Start of Data in this exercise

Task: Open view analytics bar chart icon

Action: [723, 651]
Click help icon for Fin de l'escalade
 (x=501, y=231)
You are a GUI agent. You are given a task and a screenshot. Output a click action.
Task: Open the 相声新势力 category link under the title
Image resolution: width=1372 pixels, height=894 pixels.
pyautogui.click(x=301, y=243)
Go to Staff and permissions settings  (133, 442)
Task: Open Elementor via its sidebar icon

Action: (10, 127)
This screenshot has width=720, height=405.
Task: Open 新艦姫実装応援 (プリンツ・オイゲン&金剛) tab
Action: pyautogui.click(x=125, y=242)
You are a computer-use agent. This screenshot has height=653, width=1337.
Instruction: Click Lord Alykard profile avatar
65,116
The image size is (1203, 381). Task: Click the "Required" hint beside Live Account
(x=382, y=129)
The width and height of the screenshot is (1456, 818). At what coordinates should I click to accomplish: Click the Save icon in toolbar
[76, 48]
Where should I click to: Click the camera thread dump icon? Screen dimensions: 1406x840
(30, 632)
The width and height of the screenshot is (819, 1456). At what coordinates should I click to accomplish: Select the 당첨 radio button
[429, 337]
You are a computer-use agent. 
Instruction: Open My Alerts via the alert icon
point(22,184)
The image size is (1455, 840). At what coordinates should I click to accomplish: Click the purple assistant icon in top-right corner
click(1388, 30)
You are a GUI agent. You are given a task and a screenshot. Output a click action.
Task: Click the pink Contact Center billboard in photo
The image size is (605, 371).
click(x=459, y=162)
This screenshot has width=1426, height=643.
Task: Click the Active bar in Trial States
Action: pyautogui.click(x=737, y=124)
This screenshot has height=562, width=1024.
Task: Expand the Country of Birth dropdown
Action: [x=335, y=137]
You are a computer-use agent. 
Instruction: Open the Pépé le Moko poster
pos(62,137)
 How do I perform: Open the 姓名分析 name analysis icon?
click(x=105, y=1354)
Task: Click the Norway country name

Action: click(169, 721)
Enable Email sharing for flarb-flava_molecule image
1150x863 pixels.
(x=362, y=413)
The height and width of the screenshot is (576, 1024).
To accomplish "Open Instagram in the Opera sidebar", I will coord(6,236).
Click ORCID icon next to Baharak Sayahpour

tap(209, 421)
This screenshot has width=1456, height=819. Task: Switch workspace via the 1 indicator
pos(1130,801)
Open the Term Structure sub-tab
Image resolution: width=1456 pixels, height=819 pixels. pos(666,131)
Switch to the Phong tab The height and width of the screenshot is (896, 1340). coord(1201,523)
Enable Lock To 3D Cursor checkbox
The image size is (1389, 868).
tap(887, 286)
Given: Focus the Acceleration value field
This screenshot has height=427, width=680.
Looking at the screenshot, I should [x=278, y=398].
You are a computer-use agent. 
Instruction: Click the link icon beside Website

End of Data in this exercise

Stated goal | Copy the records exactly as they appear, from the line containing "Open the Term Structure sub-tab" through the end of the records, with both ends included.

Correct answer |
Open the Term Structure sub-tab
Image resolution: width=1456 pixels, height=819 pixels. pos(666,131)
Switch to the Phong tab The height and width of the screenshot is (896, 1340). coord(1201,523)
Enable Lock To 3D Cursor checkbox
The image size is (1389, 868).
tap(887, 286)
Given: Focus the Acceleration value field
This screenshot has height=427, width=680.
Looking at the screenshot, I should [x=278, y=398].
You are a computer-use agent. 
Instruction: Click the link icon beside Website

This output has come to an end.